Herr Fischer, wir haben lange überlegt, ob wir diesen Aufruf den überregionalen Zeitschriften oder Magazinen zur Veröffentlichung zuleiten sollten, nicht nur, weil Sie Ihre „innerparteiliche Auseinandersetzung“ ausschließlich über diese Medien lancieren, sondern auch, weil Sie dann vielleicht endlich in den Dialog mit uns eintreten würden. Erinnern Sie sich? Monate, bevor Sie auf der Bundesversammlung der Grünen im Dezember 1995 für militärische Kampfeinsätze der Bundeswehr plädierten, haben wir auf die schreckliche Situation in der sogenannten damaligen ‘Schutzzone’ Srebrenica aufmerksam gemacht. Wir berichteten darüber, daß die Menschen dort seit Monaten unter Boykott standen, daß kaum jemand aus der Stadt hinaus und niemand hineingelangen konnte. Wir haben Frauen, denen die Flucht vor den Vergewaltigungen und dem Massaker gelang, in unseren Berichten zitiert: „In Srebrenica verschluckt die Nacht die Moslems“. Wir haben aber auch jedesmal aufgrund unserer eigenen langjährigen Erfahrungen vor Gewalt-Eskalationen im ehemaligen Jugoslawien und in allen Ländern der Welt gewarnt, in denen die militärische Logik den letzten Rest von humanitärem Handeln beseitigt. Wir teilen mit anderen die Befürchtung, daß militärische Handlungen stets totalitär zu werden drohen. Dies wurde um so deutlicher, als auch nachweislich holländische Militärs mit den drei erhobenen Fingern, dem „Siegeszeichen“ der Tschetniks, die Stadt Srebrenica verlassen haben, nachdem es auch von ihrer Seite zu Vergewaltigungen kam. Glauben Sie uns, wir haben es uns nicht leichtgemacht mit unserem friedenspolitischen Ansatz, wir haben damit auch niemals die schrecklichen Kriegshandlungen auf allen Seiten verharmlosen wollen. Es ist nicht einfach nur „Prinzip“, es ist nicht Pazifismus, der uns leitet, es ist Erfahrung und Bewußtsein, Studium der Historie einschließlich unserer eigenen deutschen Vergangenheit, Diskussion mit Expertinnen.
Und stellen Sie sich vor, wir haben unseren Ansatz, daß es keine militärischen Kampfeinsätze in Bosnien und auf dem gesamten Balkan geben darf, sogar in Tuzla äußern dürfen und sind auch verstanden worden.
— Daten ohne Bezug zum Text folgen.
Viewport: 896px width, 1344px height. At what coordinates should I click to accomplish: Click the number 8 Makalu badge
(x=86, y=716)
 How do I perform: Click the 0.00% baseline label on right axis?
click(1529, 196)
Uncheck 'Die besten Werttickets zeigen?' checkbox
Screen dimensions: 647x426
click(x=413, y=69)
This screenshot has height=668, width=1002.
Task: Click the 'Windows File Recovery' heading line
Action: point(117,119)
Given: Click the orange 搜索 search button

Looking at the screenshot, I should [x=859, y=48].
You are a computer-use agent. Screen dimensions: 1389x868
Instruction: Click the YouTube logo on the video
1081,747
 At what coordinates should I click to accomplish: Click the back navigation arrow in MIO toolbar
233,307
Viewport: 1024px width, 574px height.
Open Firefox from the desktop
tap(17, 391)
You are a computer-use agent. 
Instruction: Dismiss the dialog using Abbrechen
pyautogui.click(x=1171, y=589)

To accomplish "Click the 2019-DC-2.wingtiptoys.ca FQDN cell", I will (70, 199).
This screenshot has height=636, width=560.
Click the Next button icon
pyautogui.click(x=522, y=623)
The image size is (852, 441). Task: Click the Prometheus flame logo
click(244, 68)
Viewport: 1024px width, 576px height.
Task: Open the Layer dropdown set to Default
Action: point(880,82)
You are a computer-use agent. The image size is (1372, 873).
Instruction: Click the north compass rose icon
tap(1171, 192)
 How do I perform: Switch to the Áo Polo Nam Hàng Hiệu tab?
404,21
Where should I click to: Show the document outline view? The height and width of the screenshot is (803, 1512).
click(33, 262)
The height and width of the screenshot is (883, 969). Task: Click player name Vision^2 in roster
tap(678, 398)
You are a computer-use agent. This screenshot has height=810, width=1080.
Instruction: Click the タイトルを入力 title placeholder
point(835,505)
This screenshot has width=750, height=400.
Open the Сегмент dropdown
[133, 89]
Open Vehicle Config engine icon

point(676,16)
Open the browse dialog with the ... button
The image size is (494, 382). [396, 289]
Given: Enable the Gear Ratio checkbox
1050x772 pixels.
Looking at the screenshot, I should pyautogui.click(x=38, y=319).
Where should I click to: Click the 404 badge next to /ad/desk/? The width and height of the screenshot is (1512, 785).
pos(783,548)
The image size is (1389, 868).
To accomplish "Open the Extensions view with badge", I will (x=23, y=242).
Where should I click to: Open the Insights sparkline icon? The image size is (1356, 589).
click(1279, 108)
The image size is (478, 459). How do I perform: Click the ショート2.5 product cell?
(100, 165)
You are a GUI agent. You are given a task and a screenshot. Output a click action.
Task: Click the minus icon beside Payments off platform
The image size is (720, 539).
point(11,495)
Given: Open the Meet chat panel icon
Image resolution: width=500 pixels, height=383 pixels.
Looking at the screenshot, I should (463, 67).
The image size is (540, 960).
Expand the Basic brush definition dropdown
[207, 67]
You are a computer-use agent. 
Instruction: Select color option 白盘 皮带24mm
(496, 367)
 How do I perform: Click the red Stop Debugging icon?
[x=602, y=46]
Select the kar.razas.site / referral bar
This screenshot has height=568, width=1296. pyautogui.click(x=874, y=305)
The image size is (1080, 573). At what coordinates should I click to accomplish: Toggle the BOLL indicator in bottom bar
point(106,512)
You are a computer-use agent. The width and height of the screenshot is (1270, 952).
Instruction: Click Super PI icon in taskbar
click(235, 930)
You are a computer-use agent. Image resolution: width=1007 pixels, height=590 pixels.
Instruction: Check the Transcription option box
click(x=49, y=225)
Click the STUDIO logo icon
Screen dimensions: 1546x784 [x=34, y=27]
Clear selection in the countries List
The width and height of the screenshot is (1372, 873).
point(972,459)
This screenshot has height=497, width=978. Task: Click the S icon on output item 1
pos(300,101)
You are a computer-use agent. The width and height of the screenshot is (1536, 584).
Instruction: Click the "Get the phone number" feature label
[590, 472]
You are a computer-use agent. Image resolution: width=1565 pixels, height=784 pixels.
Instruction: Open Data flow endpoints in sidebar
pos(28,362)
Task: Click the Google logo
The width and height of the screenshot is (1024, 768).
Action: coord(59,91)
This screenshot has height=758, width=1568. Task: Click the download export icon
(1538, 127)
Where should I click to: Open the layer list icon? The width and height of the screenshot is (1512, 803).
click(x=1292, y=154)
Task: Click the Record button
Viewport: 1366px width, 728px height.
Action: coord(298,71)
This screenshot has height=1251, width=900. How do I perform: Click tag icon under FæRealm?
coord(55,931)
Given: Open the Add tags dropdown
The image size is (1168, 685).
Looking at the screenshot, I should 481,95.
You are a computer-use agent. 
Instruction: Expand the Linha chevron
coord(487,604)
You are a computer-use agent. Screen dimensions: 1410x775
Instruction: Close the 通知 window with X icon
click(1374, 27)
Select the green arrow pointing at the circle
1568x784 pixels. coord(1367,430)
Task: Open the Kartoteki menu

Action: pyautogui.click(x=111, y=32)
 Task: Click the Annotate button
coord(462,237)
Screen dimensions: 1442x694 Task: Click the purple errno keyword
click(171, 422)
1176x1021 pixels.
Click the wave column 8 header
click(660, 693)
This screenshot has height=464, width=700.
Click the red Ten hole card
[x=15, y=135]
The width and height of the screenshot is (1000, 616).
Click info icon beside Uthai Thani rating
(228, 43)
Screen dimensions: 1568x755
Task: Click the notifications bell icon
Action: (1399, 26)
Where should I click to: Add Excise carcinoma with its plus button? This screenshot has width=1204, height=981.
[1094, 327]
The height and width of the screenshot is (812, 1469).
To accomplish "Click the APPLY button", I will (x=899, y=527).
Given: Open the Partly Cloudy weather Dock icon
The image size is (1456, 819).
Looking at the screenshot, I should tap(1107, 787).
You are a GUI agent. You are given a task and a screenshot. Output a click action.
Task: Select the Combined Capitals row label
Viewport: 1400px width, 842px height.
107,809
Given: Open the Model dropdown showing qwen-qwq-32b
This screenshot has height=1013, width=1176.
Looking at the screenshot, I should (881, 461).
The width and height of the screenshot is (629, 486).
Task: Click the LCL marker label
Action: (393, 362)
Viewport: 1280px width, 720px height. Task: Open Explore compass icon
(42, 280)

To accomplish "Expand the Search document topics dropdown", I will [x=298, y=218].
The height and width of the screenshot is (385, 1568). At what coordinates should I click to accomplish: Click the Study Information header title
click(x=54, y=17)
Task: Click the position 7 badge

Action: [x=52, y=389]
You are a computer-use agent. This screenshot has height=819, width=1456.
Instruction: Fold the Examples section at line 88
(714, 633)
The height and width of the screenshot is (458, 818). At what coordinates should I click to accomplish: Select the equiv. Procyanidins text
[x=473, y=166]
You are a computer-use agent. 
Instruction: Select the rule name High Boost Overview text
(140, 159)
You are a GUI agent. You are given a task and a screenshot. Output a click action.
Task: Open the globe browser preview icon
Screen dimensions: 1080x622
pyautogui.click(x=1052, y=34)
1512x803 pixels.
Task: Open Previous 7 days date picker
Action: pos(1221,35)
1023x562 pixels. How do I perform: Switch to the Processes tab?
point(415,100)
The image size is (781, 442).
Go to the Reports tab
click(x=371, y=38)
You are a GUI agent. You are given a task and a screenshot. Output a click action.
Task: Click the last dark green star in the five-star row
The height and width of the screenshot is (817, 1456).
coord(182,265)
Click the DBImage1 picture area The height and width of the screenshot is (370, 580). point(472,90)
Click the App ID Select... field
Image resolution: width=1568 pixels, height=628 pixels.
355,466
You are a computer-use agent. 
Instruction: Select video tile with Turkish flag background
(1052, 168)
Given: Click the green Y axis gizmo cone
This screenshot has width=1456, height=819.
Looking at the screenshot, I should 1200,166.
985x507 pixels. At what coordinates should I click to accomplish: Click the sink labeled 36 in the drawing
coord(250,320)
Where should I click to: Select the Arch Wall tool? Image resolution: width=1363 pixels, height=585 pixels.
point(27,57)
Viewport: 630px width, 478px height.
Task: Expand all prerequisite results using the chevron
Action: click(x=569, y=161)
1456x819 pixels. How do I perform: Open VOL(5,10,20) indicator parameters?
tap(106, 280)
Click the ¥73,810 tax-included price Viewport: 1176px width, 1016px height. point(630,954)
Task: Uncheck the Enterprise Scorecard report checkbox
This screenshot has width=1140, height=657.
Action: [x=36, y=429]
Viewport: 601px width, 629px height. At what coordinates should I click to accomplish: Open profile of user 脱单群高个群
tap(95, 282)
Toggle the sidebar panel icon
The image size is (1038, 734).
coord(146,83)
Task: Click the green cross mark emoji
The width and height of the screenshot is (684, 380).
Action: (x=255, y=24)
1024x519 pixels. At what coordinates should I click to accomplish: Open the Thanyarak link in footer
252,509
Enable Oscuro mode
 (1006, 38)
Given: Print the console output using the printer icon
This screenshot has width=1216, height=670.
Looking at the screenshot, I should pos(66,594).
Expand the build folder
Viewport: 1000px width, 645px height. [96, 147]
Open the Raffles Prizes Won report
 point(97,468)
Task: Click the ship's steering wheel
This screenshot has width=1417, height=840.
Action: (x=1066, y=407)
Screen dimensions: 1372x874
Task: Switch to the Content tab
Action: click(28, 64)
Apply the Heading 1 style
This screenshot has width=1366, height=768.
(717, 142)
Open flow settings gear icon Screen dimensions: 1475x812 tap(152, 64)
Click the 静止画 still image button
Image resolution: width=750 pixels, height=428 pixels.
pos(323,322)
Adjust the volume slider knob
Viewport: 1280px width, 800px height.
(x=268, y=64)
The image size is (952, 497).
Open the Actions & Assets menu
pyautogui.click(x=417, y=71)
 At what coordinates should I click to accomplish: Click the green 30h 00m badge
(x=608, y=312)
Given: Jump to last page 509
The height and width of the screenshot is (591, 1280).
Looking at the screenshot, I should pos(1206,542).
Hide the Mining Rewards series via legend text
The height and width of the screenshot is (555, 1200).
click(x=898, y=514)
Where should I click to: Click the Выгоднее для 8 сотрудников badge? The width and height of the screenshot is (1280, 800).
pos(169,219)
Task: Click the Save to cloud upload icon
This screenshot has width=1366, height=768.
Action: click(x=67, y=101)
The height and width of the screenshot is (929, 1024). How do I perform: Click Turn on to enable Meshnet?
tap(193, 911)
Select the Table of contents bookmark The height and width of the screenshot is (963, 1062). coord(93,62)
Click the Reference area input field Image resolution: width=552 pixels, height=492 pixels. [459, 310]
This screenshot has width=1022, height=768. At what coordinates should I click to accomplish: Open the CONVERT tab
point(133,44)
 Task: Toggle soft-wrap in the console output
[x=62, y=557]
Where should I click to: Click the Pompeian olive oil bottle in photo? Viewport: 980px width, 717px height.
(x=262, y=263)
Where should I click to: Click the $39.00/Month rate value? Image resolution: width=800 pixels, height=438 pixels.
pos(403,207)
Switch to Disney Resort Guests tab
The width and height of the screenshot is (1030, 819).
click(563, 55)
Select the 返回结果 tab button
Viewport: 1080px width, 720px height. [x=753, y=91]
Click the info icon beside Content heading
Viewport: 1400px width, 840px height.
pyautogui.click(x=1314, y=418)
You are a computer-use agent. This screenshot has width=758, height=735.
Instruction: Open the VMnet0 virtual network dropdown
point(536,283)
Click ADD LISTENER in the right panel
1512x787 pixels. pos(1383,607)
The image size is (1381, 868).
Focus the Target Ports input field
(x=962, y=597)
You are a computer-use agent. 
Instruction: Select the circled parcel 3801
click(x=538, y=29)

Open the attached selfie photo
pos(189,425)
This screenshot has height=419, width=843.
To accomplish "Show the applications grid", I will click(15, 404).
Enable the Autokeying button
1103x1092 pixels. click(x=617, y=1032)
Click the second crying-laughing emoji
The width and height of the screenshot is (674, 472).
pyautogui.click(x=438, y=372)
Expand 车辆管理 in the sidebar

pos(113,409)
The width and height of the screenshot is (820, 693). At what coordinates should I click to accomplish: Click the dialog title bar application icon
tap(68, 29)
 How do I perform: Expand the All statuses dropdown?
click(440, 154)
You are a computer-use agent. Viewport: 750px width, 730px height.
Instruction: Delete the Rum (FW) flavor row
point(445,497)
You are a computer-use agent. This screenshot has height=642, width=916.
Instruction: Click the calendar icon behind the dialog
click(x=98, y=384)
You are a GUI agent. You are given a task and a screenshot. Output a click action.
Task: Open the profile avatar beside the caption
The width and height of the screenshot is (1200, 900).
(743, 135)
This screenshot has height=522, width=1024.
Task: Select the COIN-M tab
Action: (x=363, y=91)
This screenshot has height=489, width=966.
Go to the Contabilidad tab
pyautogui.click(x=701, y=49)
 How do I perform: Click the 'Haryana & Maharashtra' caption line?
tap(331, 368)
Verstanden worden, weil wir vor Ort waren, mitten im Krieg, und weil es uns um Frieden ging, für alle Seiten! Und wir arbeiten immer noch in Bosnien, betreuen zusätzlich ebenfalls Frauen und Kinder aus dem Kosovo, einige hundert, die auf ver- schiedene Flüchtlingszentren in der Region Tuzla verteilt sind, therapieren, dokumentieren, spenden einfach Trost. Herr Fischer, damals auf der Bundesversammlung kannten Sie Srebrenica nicht, auch die Frauen nicht, die bis heute um ihr Überleben nach dem Krieg bemüht sind. Ihre Männer und Söhne sind tot; meistens vermissen diese Frauen sie „nur“, denn für sie sind diese noch nicht tot, wurden noch keine Leichen gesehen. Sie, Herr Fischer, konnten damals noch nicht einmal den Namen der Stadt, die Ihnen so am Herzen lag, richtig aussprechen. Sie sagten „Schrebrenidscha“, das wäre weiter nicht schlimm, hätten
Sie nicht so getan, als würden sie es kennen, und hätten Sie nicht mit „Schrebrenidscha“ ihre Kriegslogik verinnerlicht. Vielleicht, weil Sie nicht dort waren, weil Sie ein schlechtes Gewissen hatten und unbedingt etwas tun wollten“? - Herr Fischer, brauchen Sie vielleicht auch eine Therapie?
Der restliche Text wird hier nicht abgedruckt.